Intel has to turn over certain confidential documents for its case in Europe. This ruling comes from the U.S. Supreme Court on Monday. The documents themselves were produced in a legal dispute between Intergraph and Intel. AMD sees them these documents as the leverage they need over in Europe.
The U.S. Supreme Court on Monday ruled 7-1 that confidential Intel documents can be turned over for use in a European antitrust investigation of the chipmaker's business practices.
The case arose out of an antitrust complaint that Advanced Micro Devices, Intel's archrival, filed with the European Union's Directorate-General for Competition. Filed in the early part of the decade, AMD alleged that Intel unfairly used marketing funds to prevent competitors from landing deals with PC makers. AMD recommended that the EU seek documents that Intel had filed in an unrelated private antitrust case in an Alabama federal court.

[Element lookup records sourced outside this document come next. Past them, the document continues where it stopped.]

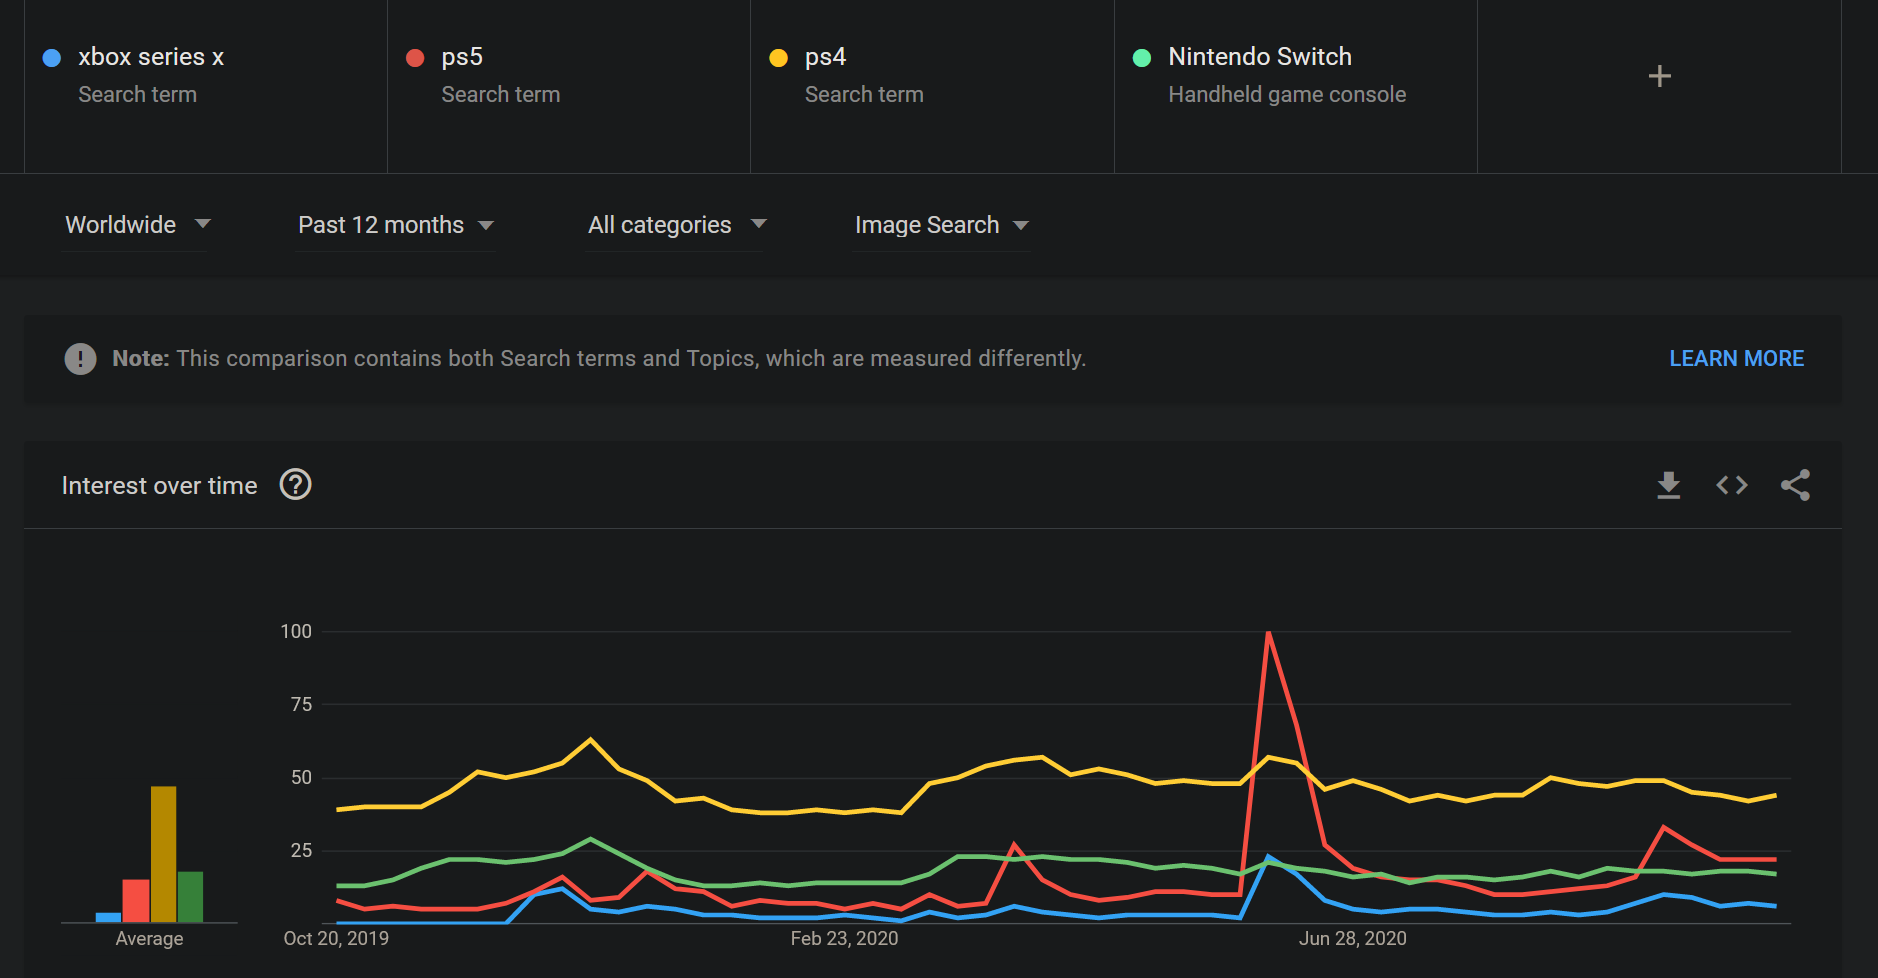This screenshot has width=1878, height=978.
Task: Open the embed code icon
Action: pyautogui.click(x=1732, y=485)
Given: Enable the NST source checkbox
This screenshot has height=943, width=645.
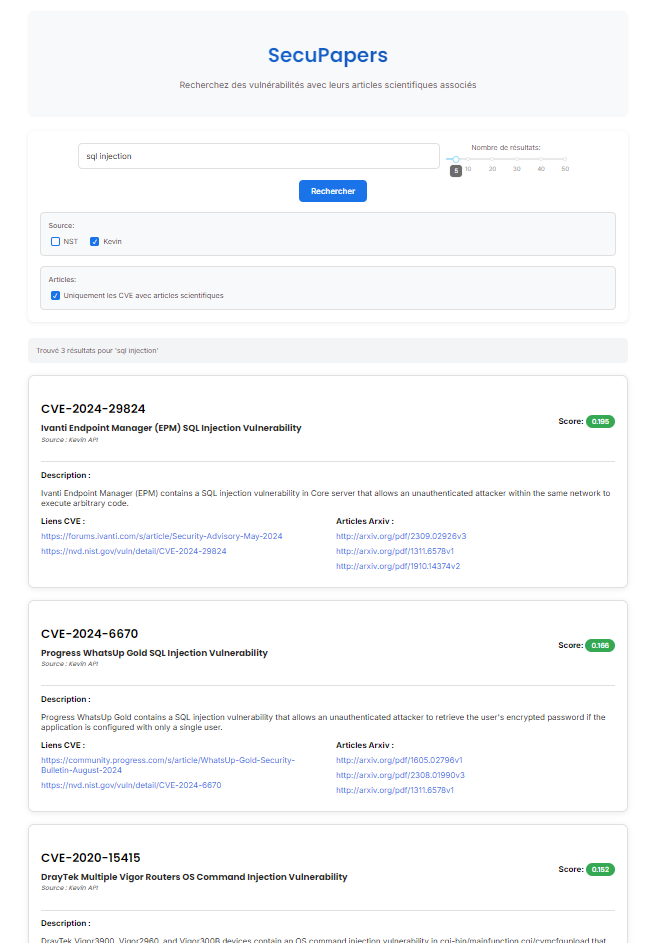Looking at the screenshot, I should coord(56,242).
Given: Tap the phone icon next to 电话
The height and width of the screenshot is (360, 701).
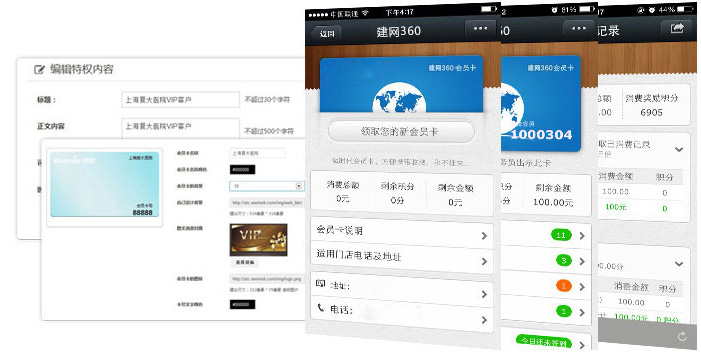Looking at the screenshot, I should (321, 308).
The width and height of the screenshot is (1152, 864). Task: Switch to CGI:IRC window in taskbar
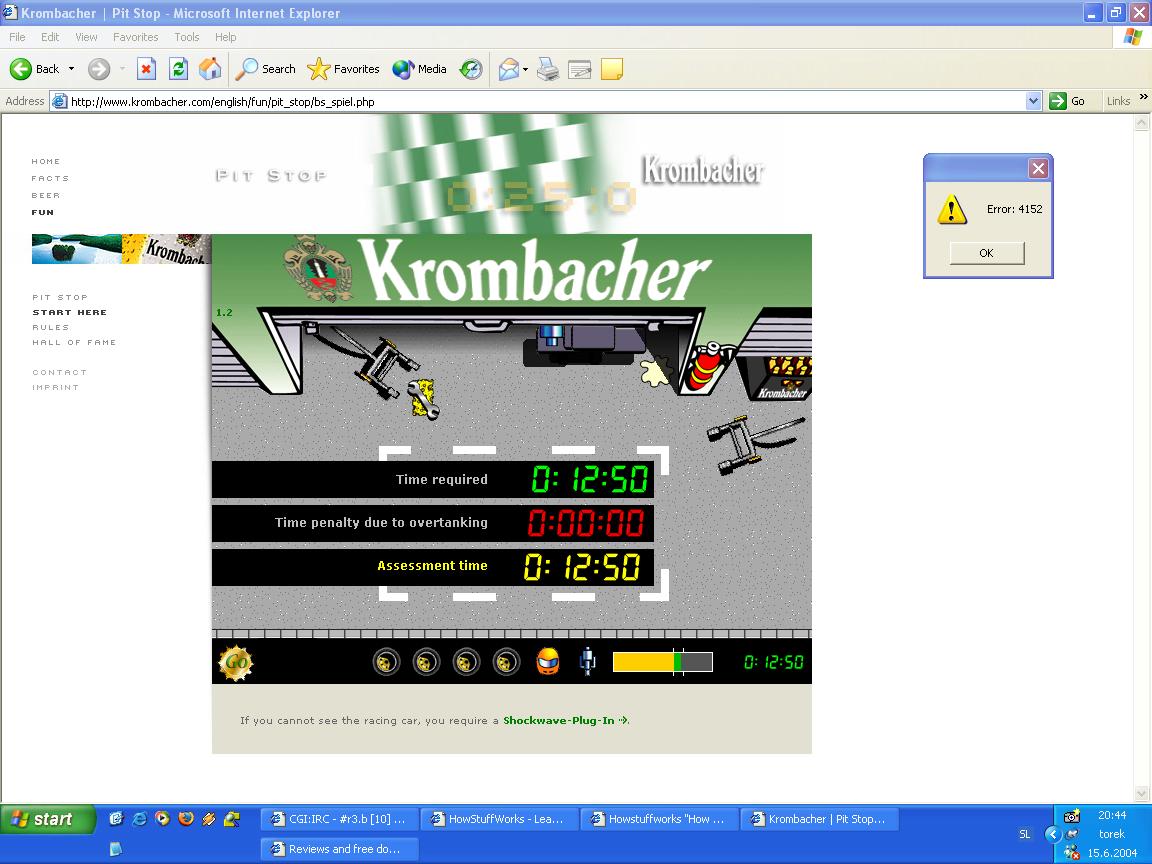(x=337, y=819)
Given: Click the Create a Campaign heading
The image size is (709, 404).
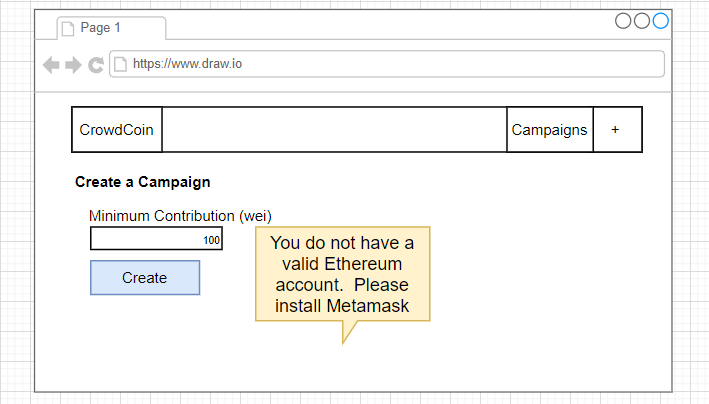Looking at the screenshot, I should click(x=142, y=182).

Monday's ruling by the high court, which gives a California court wide discretion in permitting or refusing AMD's request, could lend more ammunition to the European Commission's ongoing scrutiny of Intel. The investigation was opened in 2001 and had been quiet until this month, when the commission opened a new round of inquiries. Intel had told the U.S. Supreme Court that AMD had only limited rights to seek disclosure of documents, but the court disagreed. Justice Ruth Bader Ginsburg wrote in the majority opinion that federal law "authorizes, but does not require, discovery assistance," and that the lower courts could "determine what, if any, assistance is appropriate" during further proceedings in the case.